_Records contained in a dataset_
---

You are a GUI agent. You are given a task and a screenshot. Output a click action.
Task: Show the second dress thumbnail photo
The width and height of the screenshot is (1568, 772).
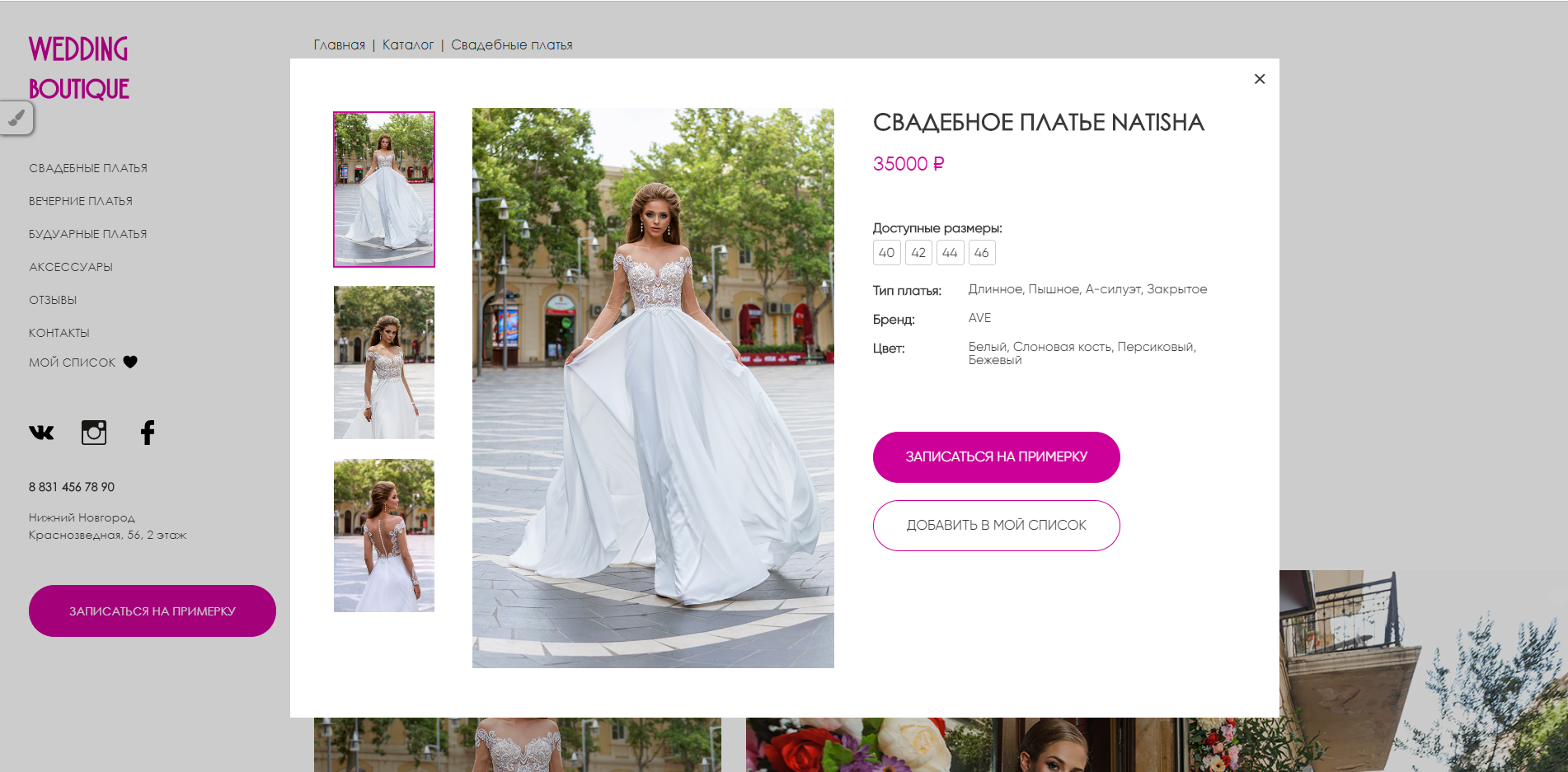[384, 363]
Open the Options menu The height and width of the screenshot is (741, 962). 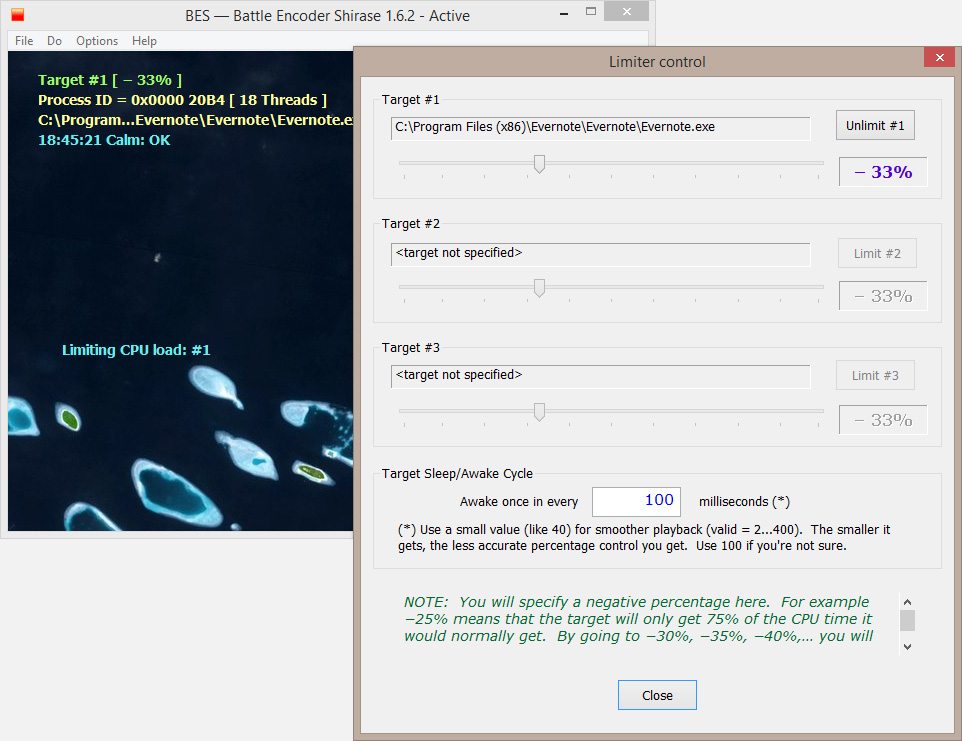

---

_WORK TO COMPLETE_
Please restate the data word for word, leaving out any picture it holds.

_ANSWER TO THIS PROBLEM_
You are a GUI agent. You are given a task and a screenshot. Output a click action.
Task: Show the second dress thumbnail photo
The width and height of the screenshot is (1568, 772).
[384, 363]
Open the Options menu The height and width of the screenshot is (741, 962). 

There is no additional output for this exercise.